The federal edict issued last week sparked near-immediate outrage (“We will sue,” Healey asserted on Twitter just a day after the policy was announced). The rule marks an abrupt policy change by ICE—on March 13, ICE issued guidance recognizing the COVID-19 crisis and allowing international students with F-1 and M-1 visas to take classes online during the emergency. On July 6 however, ICE suddenly announced that international students cannot live in the U.S. and take classes online.

“You don’t get a visa for taking online classes from, let’s say, University of Phoenix. So why would you if you were just taking online classes, generally?” White House press secretary Kayleigh McEnany said at a press conference last week.

ICE has demanded that educational institutions tell the federal government this week if they intend to offer remote-only classes in the fall, and they must certify by August 4 that students’ coursework will be in-person or a mix of in-person and remote in order for students to retain their visa status. These demands, the AGs’ lawsuit points out, come not only during a nationwide emergency, but at a time when students may not have registered for classes, professors have not decided whether their classes will go online or not, and international students may not even be in the country.

For Massachusetts especially, a blow to the international student population would result in significant economic harm, the lawsuit alleges.

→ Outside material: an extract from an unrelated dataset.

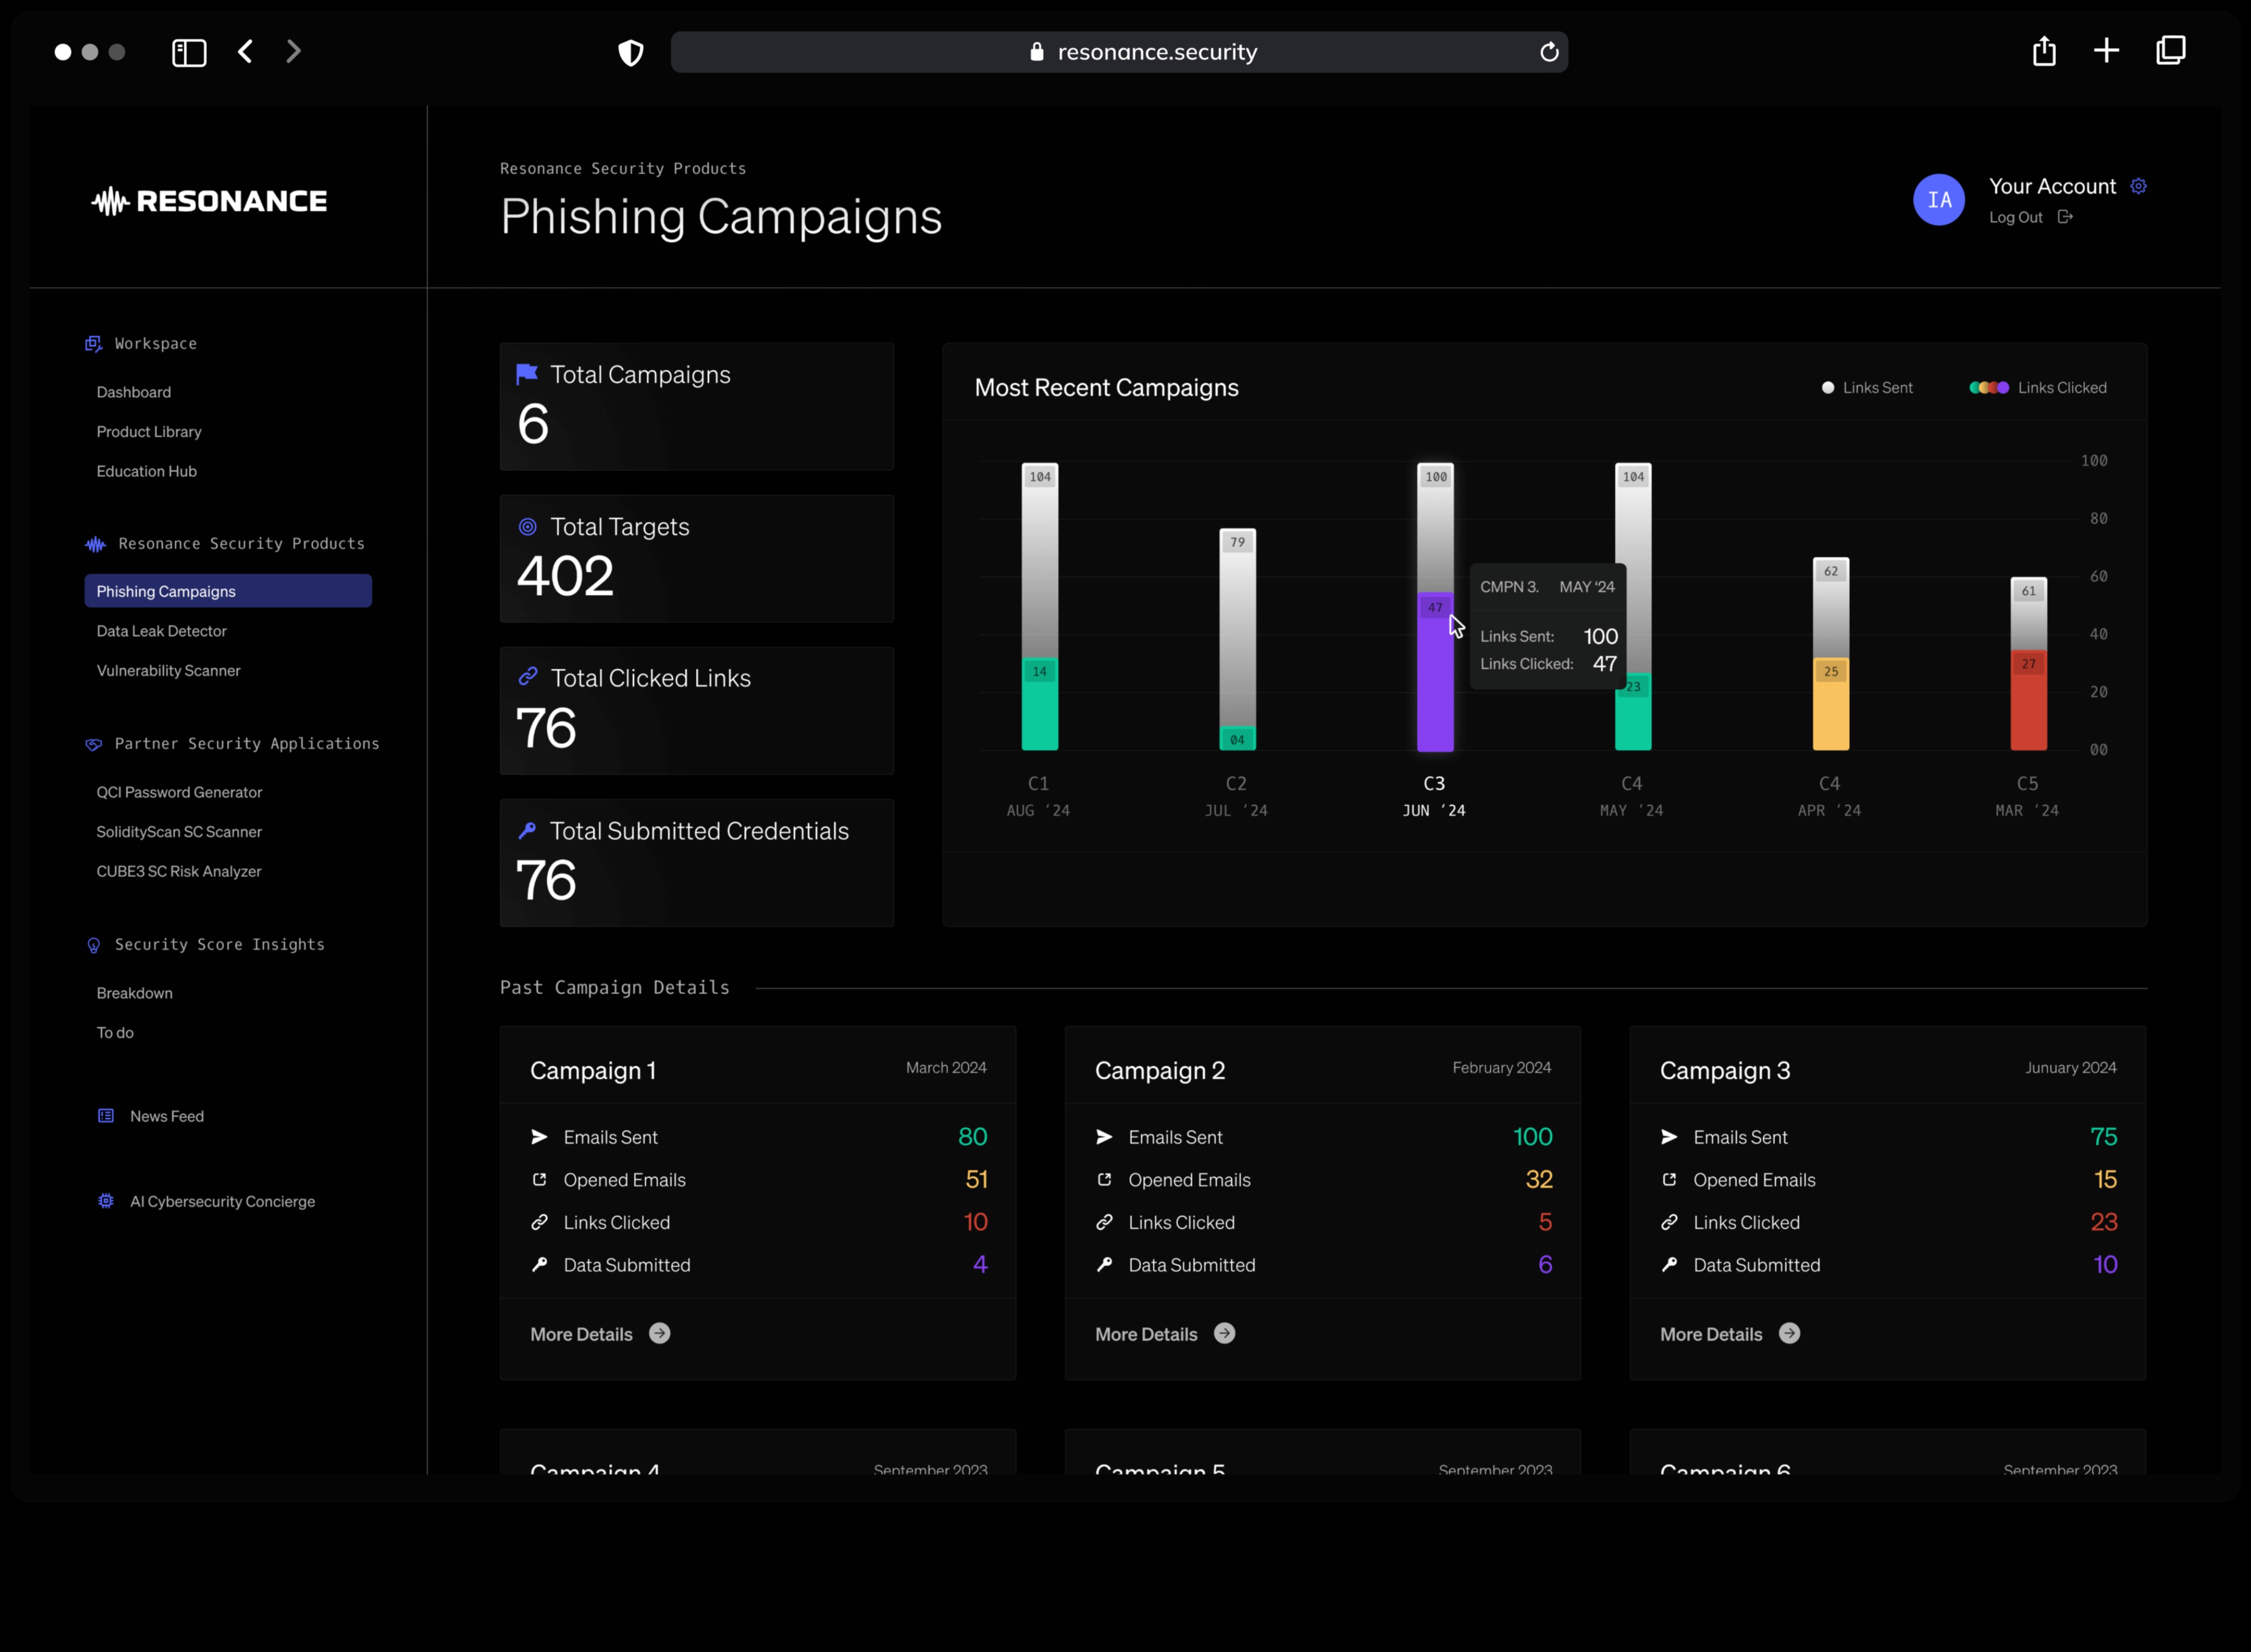
Task: Open the AI Cybersecurity Concierge
Action: click(222, 1201)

There are currently 77,000 international students with active student visas in Massachusetts, and they bring an estimated $3.2 billion to the economy yearly.

This lawsuit comes just days after Harvard and MIT jointly filed a separate suit, also against ICE and the DHS, in federal court. The new policy “disrupts our international students’ lives and jeopardizes their academic and research pursuits,” MIT President L. Rafael Reif wrote in a letter to the university community last week. “ICE is unable to offer the most basic answers about how its policy will be interpreted or implemented. And the guidance comes after many U.S. colleges and universities either released or are readying their final decisions for the fall – decisions designed to advance their educational mission and protect the health and safety of their communities.”

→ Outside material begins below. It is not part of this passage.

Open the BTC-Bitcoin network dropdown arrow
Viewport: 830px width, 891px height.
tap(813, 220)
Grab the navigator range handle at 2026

On the same day that the Harvard and MIT suit was filed, Hampshire College announced that, because the new rule will not apply to the school—as it plans to follow a hybrid remote/in-person class model— it would offer “sanctuary” to students from other schools who would otherwise have to leave.

The attorneys’ general suit, meanwhile, includes 40 declarations from leaders at a variety of institutions across the nation that have been affected by this new federal rule, all asserting that this policy will be detrimental to the international student population, universities, and the economy alike. Leadership from Northeastern, BU, UMass, and Tufts were among those who voiced their support of the suit.

“If allowed to take effect,” UMass president Marty Meehan writes, “These rules will create costly, confusing and unnecessary hurdles for our international students and our campus communities, place millions of dollars in university revenue at risk, and deprive the Commonwealth’s economy of a valuable source of talent and innovation.”